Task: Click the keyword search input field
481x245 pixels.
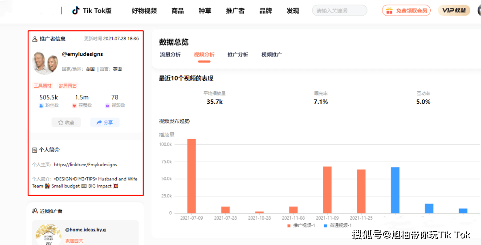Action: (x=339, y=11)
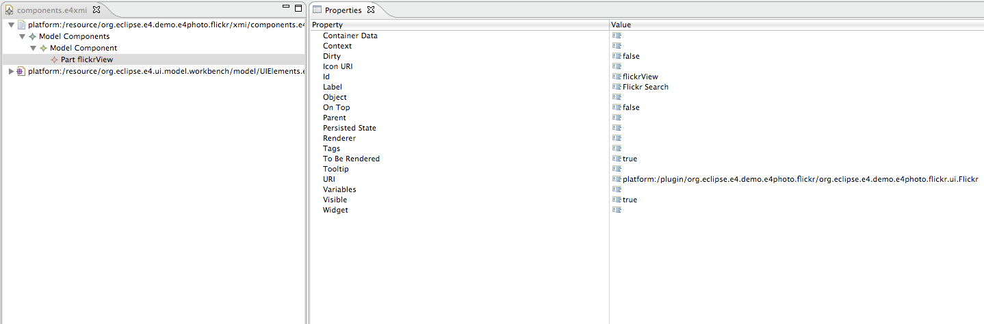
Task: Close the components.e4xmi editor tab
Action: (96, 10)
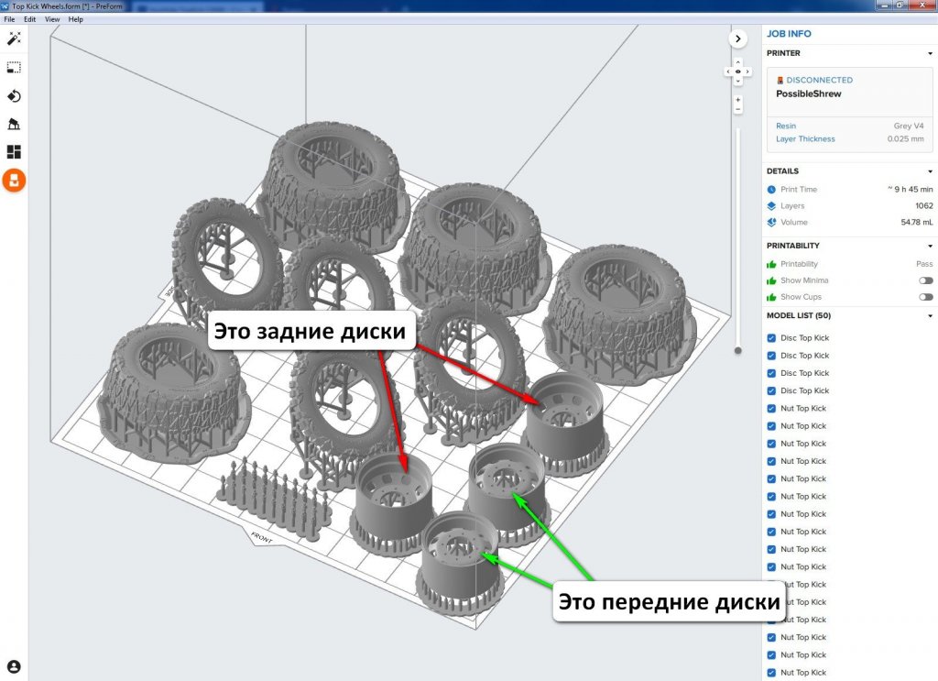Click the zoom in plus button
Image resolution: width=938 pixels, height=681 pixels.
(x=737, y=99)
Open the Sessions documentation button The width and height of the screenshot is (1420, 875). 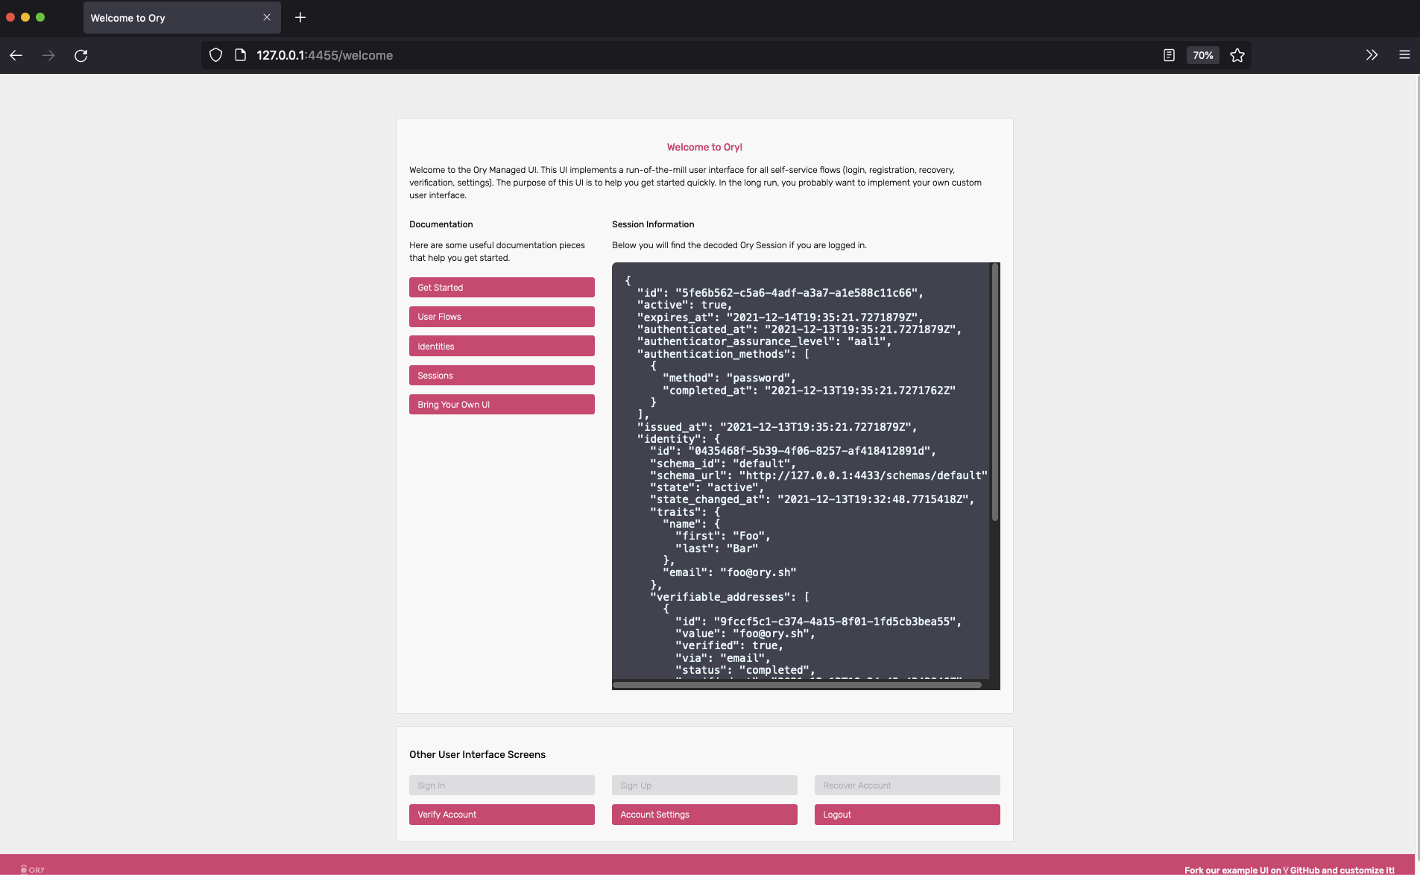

★ ★ ★

### THE REQUEST
Turn the rows above into a JSON list of strings, one string per line, with blank lines left out. Leave the pictures out of the answer.

### COMPLETE OUTPUT
[
  "Task: Click the keyword search input field",
  "481x245 pixels.",
  "Action: (x=339, y=11)",
  "Task: Close the components.e4xmi editor tab",
  "Action: (96, 10)",
  "Click the zoom in plus button",
  "Image resolution: width=938 pixels, height=681 pixels.",
  "(x=737, y=99)",
  "Open the Sessions documentation button The width and height of the screenshot is (1420, 875). "
]